La césarienne était la voie élective d’accouchement sauf pour les Dip1 (p=ns). L’apgar à la 1ére mn n’était pas différents dans les différents types.
DISCUSSION
Le diagnostic d’acidose métabolique est nécessaire pour affirmer la décompensation des moyens de défense contre l’hypoxie per-partum du foetus, l’analyse du rythme cardiaque foetal seul entraînant trop de faux positifs. Les mesures au cordon sont le reflet des évènements précédant la naissance. Elles permettent de mieux comprendre la physiopathologie et l’étiologie de l’hypoxie foetale [3], d’évaluer rétrospectivement son action, d’améliorer son analyse du rythme cardiaque foetal, de contribuer à la prise en charge néonatale et d’appréhender le devenir de l’enfant en association avec son état clinique [1, 4].

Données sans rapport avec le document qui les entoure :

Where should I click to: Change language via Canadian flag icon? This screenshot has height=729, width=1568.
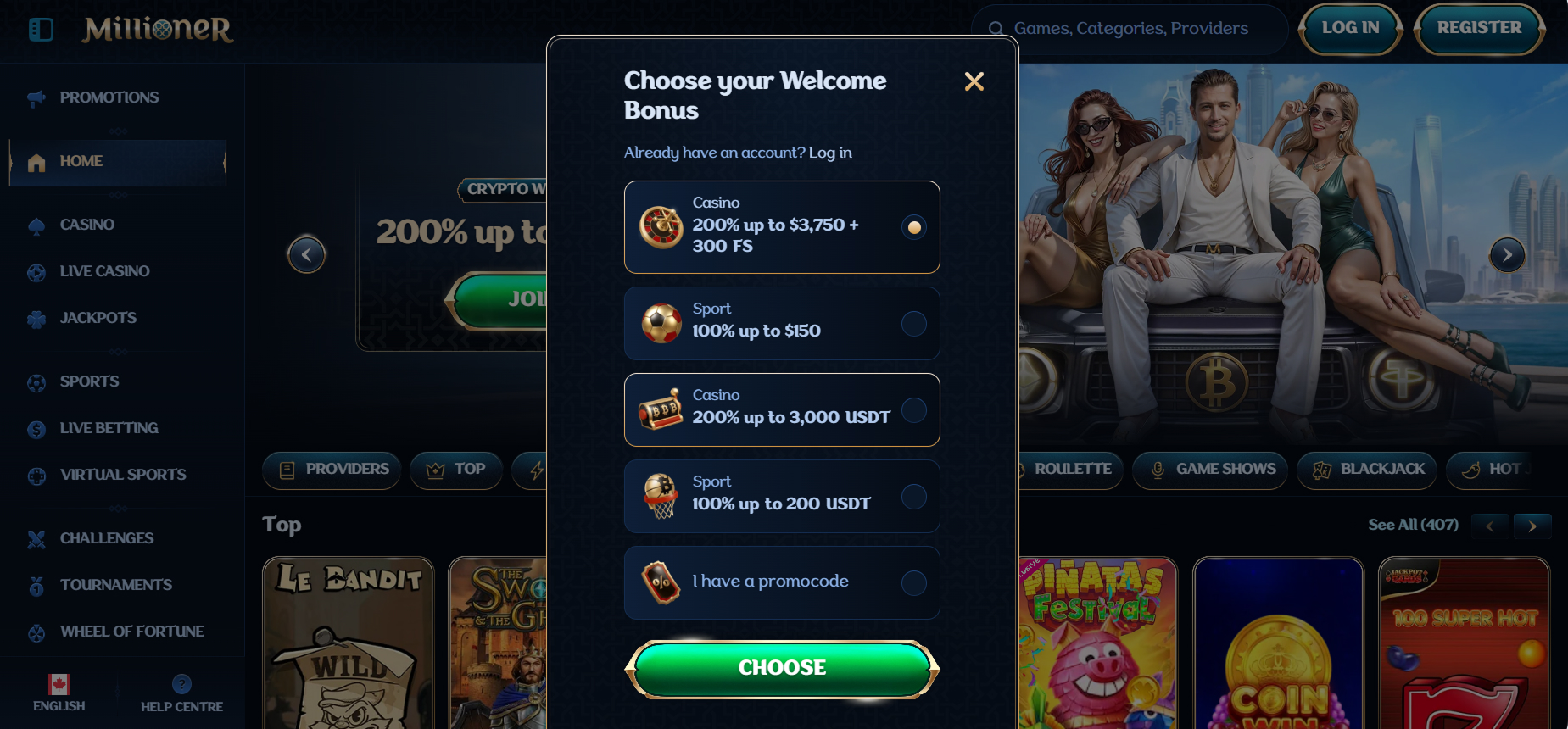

Les ralentissements variables sont les décélérations les plus fréquemment rencontrées. Le risque d’acidose foetale est moindre que pour les ralentissements tardifs ou Dip2 [5-7]. La sévérité de ces ralentissements (nadir inférieur à 70 bpm et/ou durée supérieure à 60 secondes) augmente le risque d’acidose foetale et d’issue défavorable (11 % des cas) [5, 7-9] .Dans notre étude, 46.1% des décélérations variables ont été accompagné d’acidose foetale (p=0.03). L’Apgar à la 1ère min était inférieur à 7 dans 11.5% (p=ns). Il existe une corrélation significative entre les ralentissements tardifs ou Dip2 et acidose foetale (entre34% et 56%), même si les seuils de pH à l’artère ombilicale ne sont pas identiques dans les différentes séries [5, 10, 11].Dans notre série, 45.4% des tracés Dip2 étaient corrélés à une acidose ombilicale (p=0.04). La bradycardie sévère (inférieure à 100 bpm) était associée à une acidose à l’artère ombilicale entre 18 % et 78 % des cas [12]. Dans notre série, 60% des bradycardies foetales étaient associés à une acidose foetale. (p=0.008). D’autre part, notre enquête a révélé une corrélation significative entre le score d'Apgar et le pH de l'artère ombilical de l'enfant à l'accouchement. Hoffmann et al [13], dans une étude menée sur 2778 accouchements ont trouvé que 61% des nouveau né ayant un apgar ≤7 presentaient un pH ombilical >7.15 (p<0.05).Plusieurs auteurs recommandent de réévaluer l’intérêt du score d’apgar comme indice d’asphyxie périnatal [13-15].
Tableau 2 : Corrélations entre les différents tracés de RCF, apgar 1ère min et acidose foetale
CONCLUSION
L'enregistrement du rythme cardiaque foetal, bien que sophistiqué, reste un examen limité pour juger l'état exact du foetus. Il a une bonne valeur prédictive négative mais il reste un examen peu spécifique. La combinaison avec d'autres techniques permet de mieux apprécier l'état foetal. Parmi ces techniques, la mesure du pH au scalp, l’ECG foetal, l'oxymétrie du pouls foetal et le dosage des lactates au scalp qui peuvent être à l'avenir des moyens simples pour affirmer l'état d'hypoxie et d'acidose foetal et de réduire par conséquent le taux des césariennes.